The Southern Center for Human Rights has asked a federal judge to find Fulton County in contempt of court for failing to keep its jail properly staffed and the inmate population at safe levels.

The center filed papers in federal court Thursday morning laying out its frustration and alleging that the county has regressed from most of the improvements it had made under an 8-year-old consent order the group reached with the county to settle a lawsuit describing dirty and dangerous jail conditions.

The center has asked Senior U.S. District Judge Marvin Shoob to hold a hearing and to fine the county for each day it falls short of the minimum standards required by the consent order.

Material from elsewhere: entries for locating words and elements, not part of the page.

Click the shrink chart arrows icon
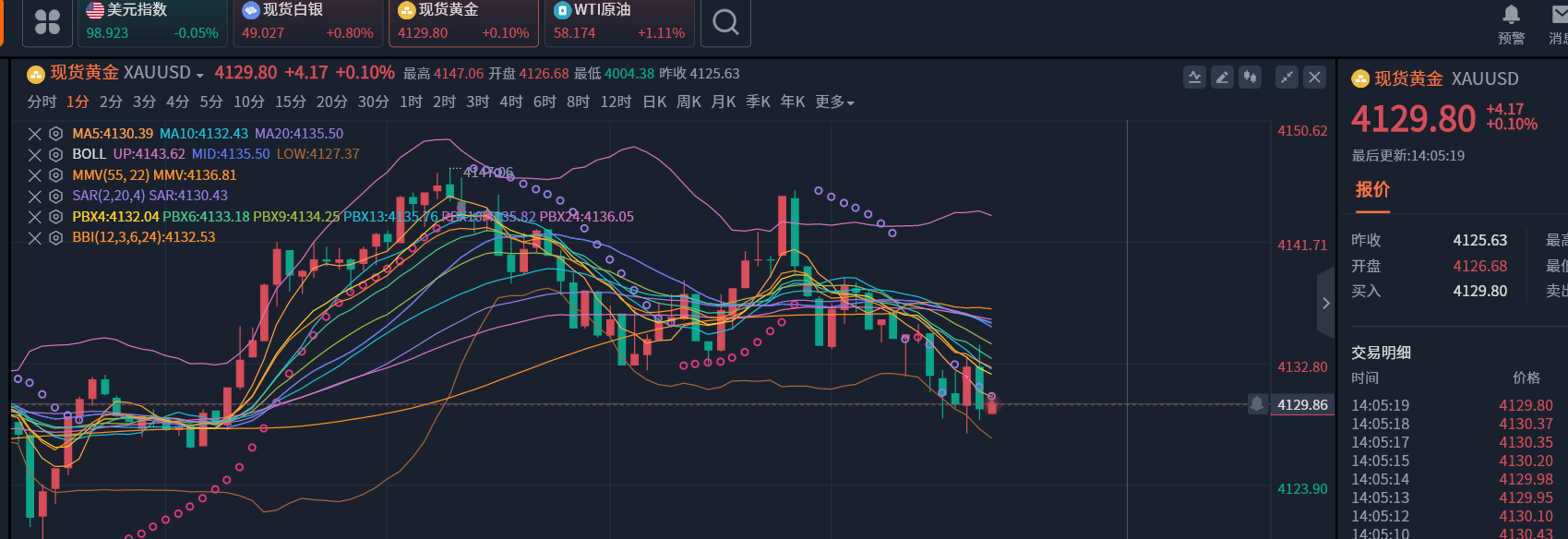The height and width of the screenshot is (539, 1568). (1287, 78)
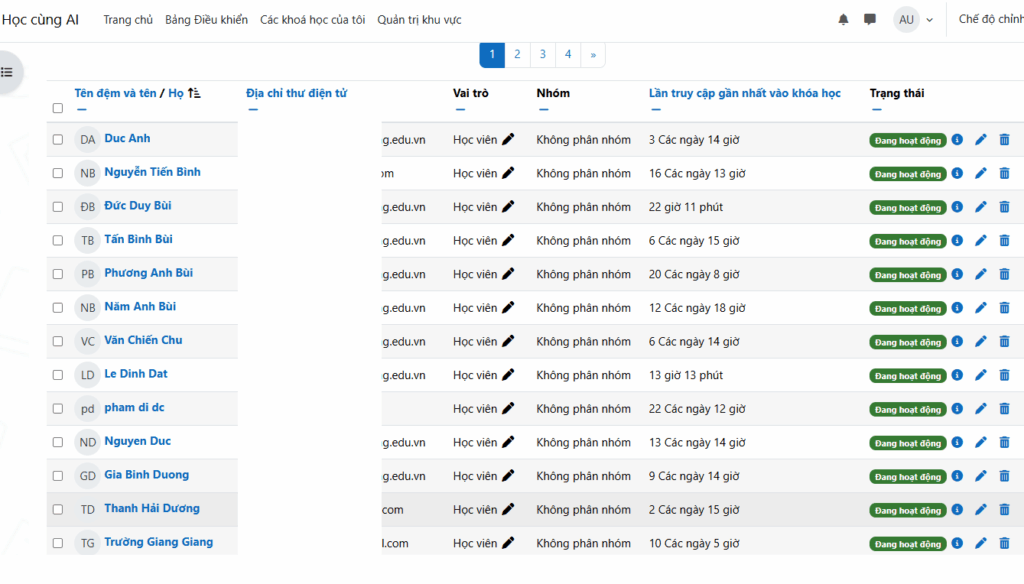Click pencil to edit Duc Anh's role
The image size is (1024, 584).
508,140
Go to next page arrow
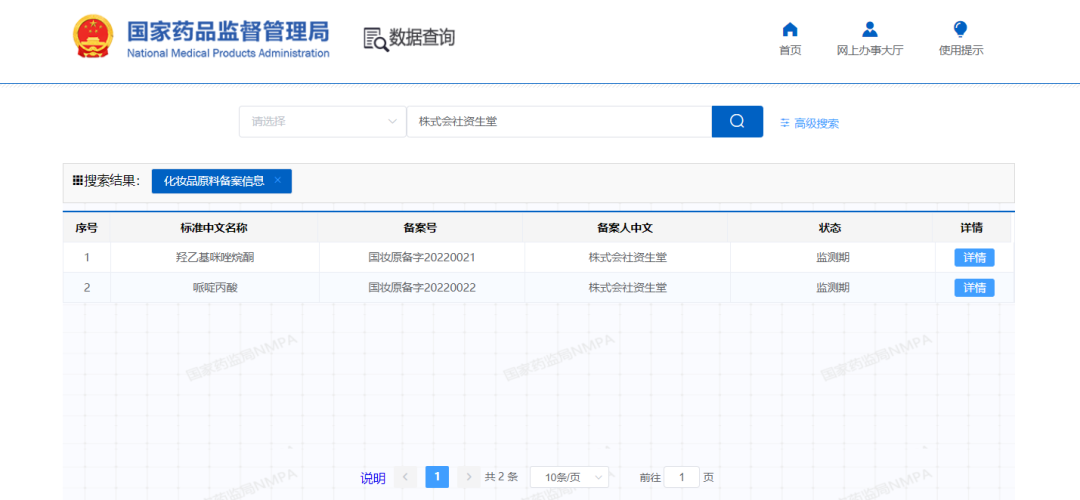 click(468, 477)
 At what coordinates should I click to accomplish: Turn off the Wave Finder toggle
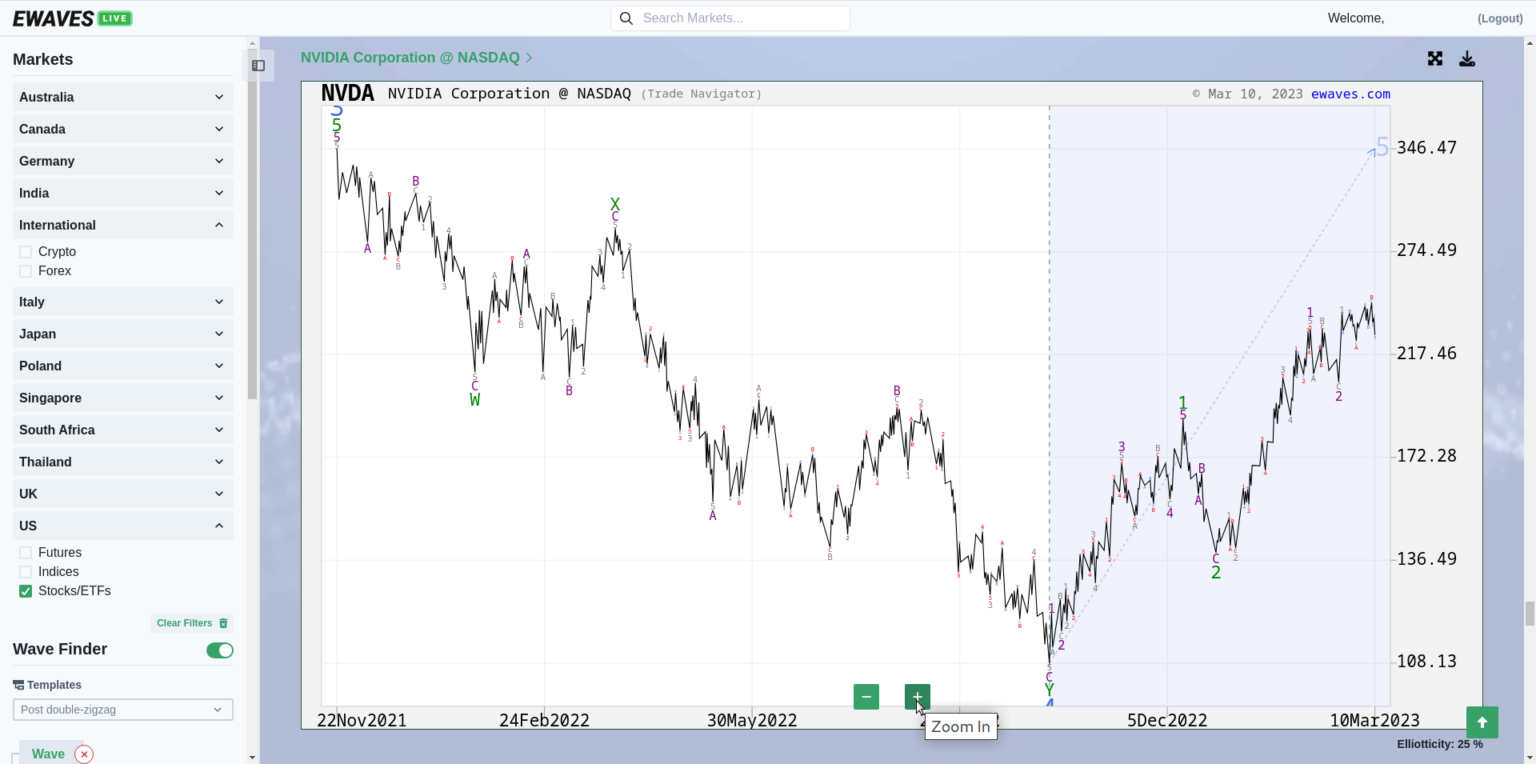[219, 651]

A jail expert assigned to oversee the county’s progress in improving conditions has complained repeatedly and for years that the jail is not staffed at levels that make it safe for inmates and employees. Court monitor Calvin Lightfoot also has said inmates have free run of their cellblocks because the locks are inadequate. In June, the County Commission awarded a $4.8 million contract to replace almost 1,400 locks.

In the court papers filed Thursday, the center said the jail has been consistently over the population cap Shoob set at 2,500. Now, it says, there aren’t enough beds for every inmate, forcing hundreds of them to sleep on the floor. On 50 separate days in July and August, inmates were sleeping on the jail’s floor, and as recently as last week there were 225 men without beds.

The center also blames the overcrowding and inadequate staffing for violence in the cellblocks. One inmate wrote in a sworn statement that he came to the rescue of a female officer when other men attacked her.